En dos situaciones específicas –durante la compra de un reproductor de DVD en Brooklyn y en un viaje en coche por la Unión Americana– Seinfeld se convierte en un bufón socrático que pondera las fallas y limitaciones del personaje de cómic. Esta kriptonita moral sirve de paso, con un gran sentido de la oportunidad, para publicitar una de las contadas instituciones estadounidenses que se mantienen en pie: la American Express. Le reprocha que su uniforme se deja ver como bóxers usados fuera del pantalón, se resigna a su gusto por musicales como Oklahoma (¿qué se le va a hacer, si el superhéroe es oriundo del medioeste?) y se queja de que no sepa usar su superfuerza y rompa todo lo que tiene a la mano.
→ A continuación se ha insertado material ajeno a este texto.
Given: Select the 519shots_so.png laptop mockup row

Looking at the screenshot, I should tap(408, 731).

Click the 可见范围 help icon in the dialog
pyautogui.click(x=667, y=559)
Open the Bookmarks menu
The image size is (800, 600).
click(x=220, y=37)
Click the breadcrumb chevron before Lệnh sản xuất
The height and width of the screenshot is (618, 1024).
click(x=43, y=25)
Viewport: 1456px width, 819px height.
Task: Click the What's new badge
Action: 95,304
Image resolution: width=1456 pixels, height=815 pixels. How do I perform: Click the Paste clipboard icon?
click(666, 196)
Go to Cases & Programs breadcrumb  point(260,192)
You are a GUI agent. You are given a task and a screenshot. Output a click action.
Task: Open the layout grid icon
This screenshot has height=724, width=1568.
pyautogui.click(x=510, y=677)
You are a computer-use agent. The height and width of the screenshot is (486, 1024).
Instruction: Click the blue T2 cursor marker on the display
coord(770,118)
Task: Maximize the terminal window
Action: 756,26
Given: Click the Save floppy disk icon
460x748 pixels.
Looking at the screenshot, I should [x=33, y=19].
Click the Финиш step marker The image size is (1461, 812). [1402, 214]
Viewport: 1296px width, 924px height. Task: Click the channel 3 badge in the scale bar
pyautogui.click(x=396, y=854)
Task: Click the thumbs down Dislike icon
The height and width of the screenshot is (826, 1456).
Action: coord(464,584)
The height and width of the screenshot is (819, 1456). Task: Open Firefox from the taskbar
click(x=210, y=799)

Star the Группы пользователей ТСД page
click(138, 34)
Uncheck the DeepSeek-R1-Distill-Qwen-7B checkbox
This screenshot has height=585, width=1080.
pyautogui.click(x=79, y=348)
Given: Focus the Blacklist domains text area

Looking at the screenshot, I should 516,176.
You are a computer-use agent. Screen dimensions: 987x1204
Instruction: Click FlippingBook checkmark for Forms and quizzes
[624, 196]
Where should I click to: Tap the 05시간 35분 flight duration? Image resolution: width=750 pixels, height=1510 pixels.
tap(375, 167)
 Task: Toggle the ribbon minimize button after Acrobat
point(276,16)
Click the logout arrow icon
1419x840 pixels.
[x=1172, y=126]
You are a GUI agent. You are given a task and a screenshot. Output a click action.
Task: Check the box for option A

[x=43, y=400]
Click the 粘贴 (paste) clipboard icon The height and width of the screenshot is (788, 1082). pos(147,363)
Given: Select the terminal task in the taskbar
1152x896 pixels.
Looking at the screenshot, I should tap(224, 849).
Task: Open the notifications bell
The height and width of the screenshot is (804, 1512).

Todo esto es un catálogo de las apreciaciones hechas por el cómico en sus rutinas en vivo y en su programa, preguntas de orden trascendental hechas desde el sentido común que ponen en entredicho las convenciones canónicas del pop. Supermán, denigrado en sus excesos, es redimido en lo ridículo de sus premisas. Es la ilusión perdida, la que lo aceptaba con candor incondicional, la que luce como adorno final.

No es tanto recobrar la infancia como saberla siempre presente. Para Seinfeld, ese tiempo remoto de consuelo imaginado queda perpetuado en cada alusión dicha y representada del hombre de acero.